Non-invasive inverse electrocardiography showed moderate correlation with invasive mapping for epicardial activation (r=0.54; 95% CI 0.49-0.59) alongside considerable absolute timing differences.
Observational (n=13)
Does non-invasive inverse electrocardiography accurately estimate ventricular activation sequences compared to invasive electro-anatomical mapping in patients referred for EAM?
This first-in-human quantitative comparison shows that non-invasive inverse electrocardiography has moderate correlation with invasive electro-anatomical mapping for ventricular activation sequences, but requires further refinement for clinical use.
Effect estimate: r=0.54 (epicardial) (95% CI 0.49-0.59)
This study presents a novel non-invasive equivalent dipole layer (EDL) based inverse electrocardiography ( i ECG) technique which estimates both endocardial and epicardial ventricular activation sequences. We aimed to quantitatively compare our i ECG approach with invasive electro-anatomical mapping (EAM) during sinus rhythm with the objective of enabling functional substrate imaging and sudden cardiac death risk stratification in patients with cardiomyopathy. Thirteen patients (77% males, 48 ± 20 years old) referred for endocardial and epicardial EAM underwent 67-electrode body surface potential mapping and CT imaging. The EDL-based i ECG approach was improved by mimicking the effects of the His-Purkinje system on ventricular activation.
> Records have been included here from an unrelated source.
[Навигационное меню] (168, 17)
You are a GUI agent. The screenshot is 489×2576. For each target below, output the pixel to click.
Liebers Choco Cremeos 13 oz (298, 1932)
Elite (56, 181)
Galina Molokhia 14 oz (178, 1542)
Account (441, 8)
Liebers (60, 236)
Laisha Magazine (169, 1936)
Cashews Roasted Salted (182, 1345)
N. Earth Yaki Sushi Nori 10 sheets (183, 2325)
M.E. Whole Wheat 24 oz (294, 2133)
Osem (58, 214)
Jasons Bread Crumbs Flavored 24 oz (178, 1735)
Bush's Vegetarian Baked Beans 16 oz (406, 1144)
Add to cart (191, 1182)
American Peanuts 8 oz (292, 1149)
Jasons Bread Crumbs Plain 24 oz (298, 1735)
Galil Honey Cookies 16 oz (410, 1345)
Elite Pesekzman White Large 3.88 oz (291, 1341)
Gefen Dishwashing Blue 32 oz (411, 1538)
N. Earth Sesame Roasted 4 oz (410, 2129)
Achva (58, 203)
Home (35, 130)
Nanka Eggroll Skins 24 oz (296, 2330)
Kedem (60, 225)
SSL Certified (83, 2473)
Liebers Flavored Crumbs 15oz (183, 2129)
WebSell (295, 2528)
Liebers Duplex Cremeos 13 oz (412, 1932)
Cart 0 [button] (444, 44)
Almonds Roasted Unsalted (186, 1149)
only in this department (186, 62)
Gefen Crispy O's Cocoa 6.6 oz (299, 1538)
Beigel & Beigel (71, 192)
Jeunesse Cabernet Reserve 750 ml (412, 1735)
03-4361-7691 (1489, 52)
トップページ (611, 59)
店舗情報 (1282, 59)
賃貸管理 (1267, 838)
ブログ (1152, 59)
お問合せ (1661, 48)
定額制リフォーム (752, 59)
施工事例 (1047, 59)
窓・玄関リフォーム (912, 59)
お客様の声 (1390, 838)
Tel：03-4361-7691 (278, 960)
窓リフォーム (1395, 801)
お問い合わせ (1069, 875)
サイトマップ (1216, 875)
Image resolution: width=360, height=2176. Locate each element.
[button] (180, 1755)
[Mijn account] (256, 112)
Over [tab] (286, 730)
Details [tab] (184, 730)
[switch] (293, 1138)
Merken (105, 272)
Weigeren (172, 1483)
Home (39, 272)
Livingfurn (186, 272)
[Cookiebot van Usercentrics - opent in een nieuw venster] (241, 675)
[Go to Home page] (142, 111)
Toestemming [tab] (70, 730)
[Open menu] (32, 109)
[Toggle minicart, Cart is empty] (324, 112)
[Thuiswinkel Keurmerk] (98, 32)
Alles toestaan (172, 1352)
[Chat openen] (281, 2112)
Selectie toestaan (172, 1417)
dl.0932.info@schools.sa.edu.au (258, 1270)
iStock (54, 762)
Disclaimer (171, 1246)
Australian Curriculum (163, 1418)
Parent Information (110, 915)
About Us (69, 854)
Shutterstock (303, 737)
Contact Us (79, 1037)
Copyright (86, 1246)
EAM local activation timing (LAT) maps were compared with i ECG-LAT maps using absolute differences and Pearson’s correlation coefficient, reported as mean ± standard deviation 95% confidence interval. The correlation coefficient between i ECG-LAT maps and EAM was 0.54 ± 0.19 0.49–0.59 for epicardial activation, 0.50 ± 0.27 0.41–0.58 for right ventricular endocardial activation and 0.44 ± 0.29 0.32–0.56 for left ventricular endocardial activation. The absolute difference in timing between i ECG maps and EAM was 17.4 ± 7.2 ms for epicardial maps, 19.5 ± 7.7 ms for right ventricular endocardial maps, 27.9 ± 8.7 ms for left ventricular endocardial maps. The absolute distance between right ventricular endocardial breakthrough sites was 30 ± 16 mm and 31 ± 17 mm for the left ventricle. The absolute distance for latest epicardial activation was median 12.8 IQR: 2.9–29.3 mm. This first in-human quantitative comparison of i ECG and invasive LAT-maps on both the endocardial and epicardial surface during sinus rhythm showed improved agreement, although with considerable absolute difference and moderate correlation coefficient. Non-invasive i ECG requires further refinements to facilitate clinical implementation and risk stratification.
Roudijk et al. (Mon,) conducted a observational in Cardiomyopathy (n=13). Non-invasive equivalent dipole layer (EDL) based inverse electrocardiography (iECG) vs. Invasive electro-anatomical mapping (EAM) was evaluated on Correlation coefficient and absolute differences in local activation timing (LAT) between iECG and EAM (r=0.54 (epicardial), 95% CI 0.49-0.59). Non-invasive inverse electrocardiography showed moderate correlation with invasive mapping for epicardial activation (r=0.54; 95% CI 0.49-0.59) alongside considerable absolute timing differences.